'''

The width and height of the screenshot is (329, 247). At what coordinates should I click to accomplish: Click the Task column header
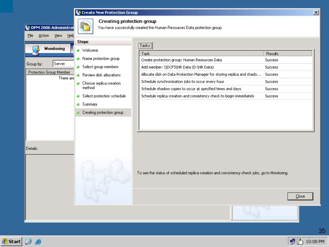pyautogui.click(x=201, y=54)
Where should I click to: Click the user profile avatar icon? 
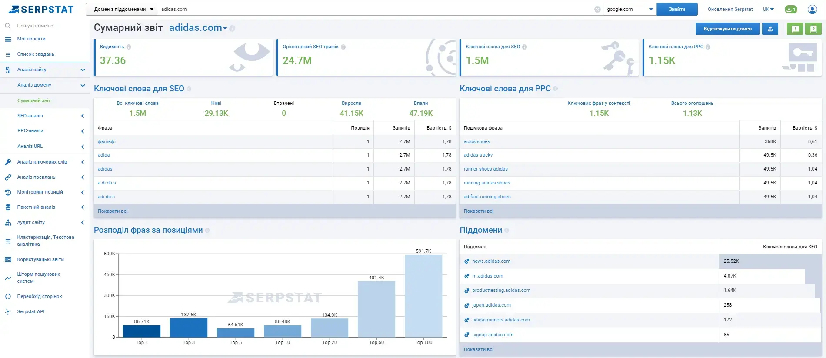click(812, 9)
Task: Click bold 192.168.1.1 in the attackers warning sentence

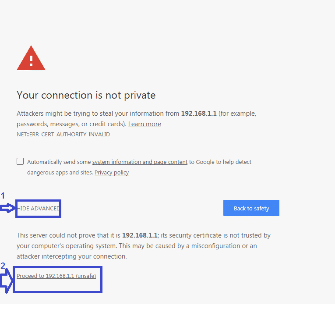Action: [198, 113]
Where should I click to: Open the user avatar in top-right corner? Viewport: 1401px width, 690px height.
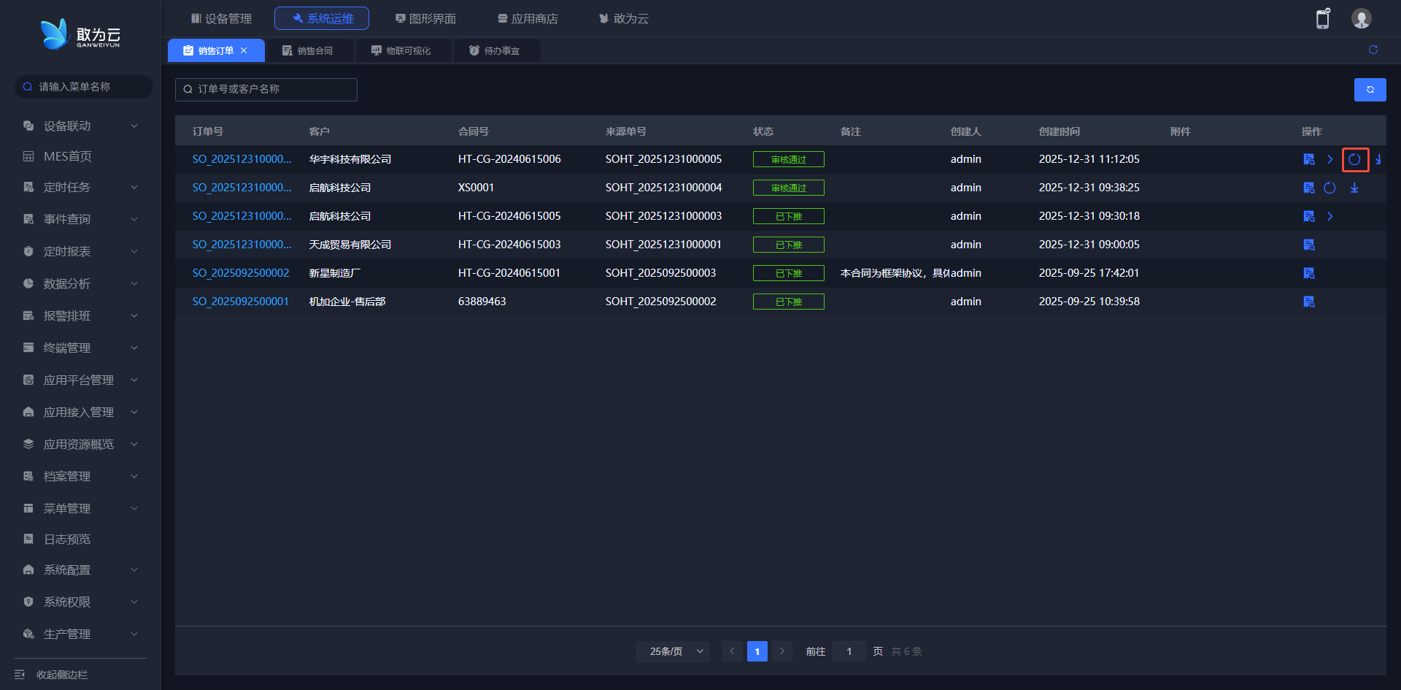click(1361, 18)
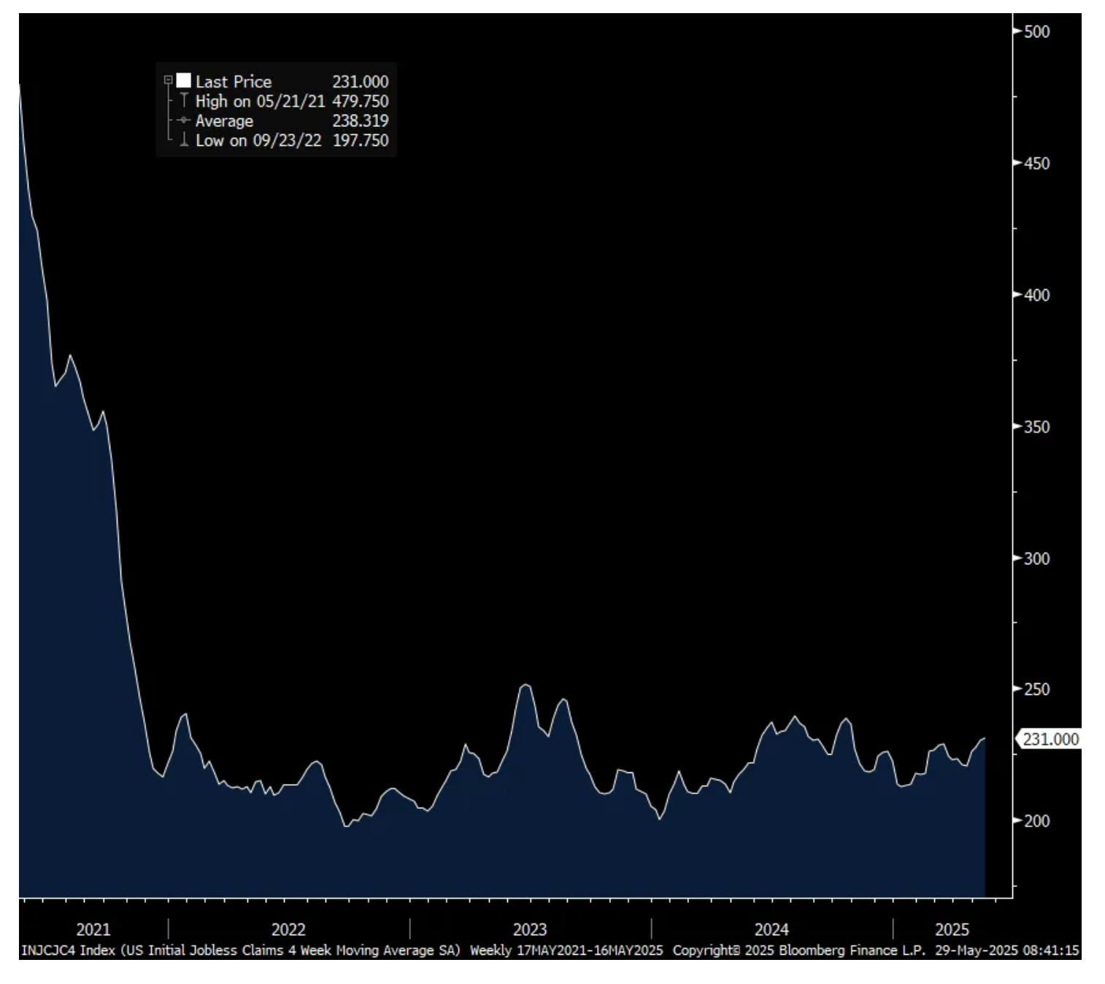Click the 231.000 last price axis tag

[x=1050, y=739]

'''

Return the whole listing word for word, minus its pictures.

> [Exercise result]
The width and height of the screenshot is (329, 247). At what coordinates should I click to accomplish: Click the Task column header
pyautogui.click(x=201, y=54)
Where should I click to: Click the user profile avatar icon? 
click(812, 9)
Task: Click bold 192.168.1.1 in the attackers warning sentence

Action: [198, 113]
Where should I click to: Open the user avatar in top-right corner? Viewport: 1401px width, 690px height.
click(1361, 18)
Click the 231.000 last price axis tag

[x=1050, y=739]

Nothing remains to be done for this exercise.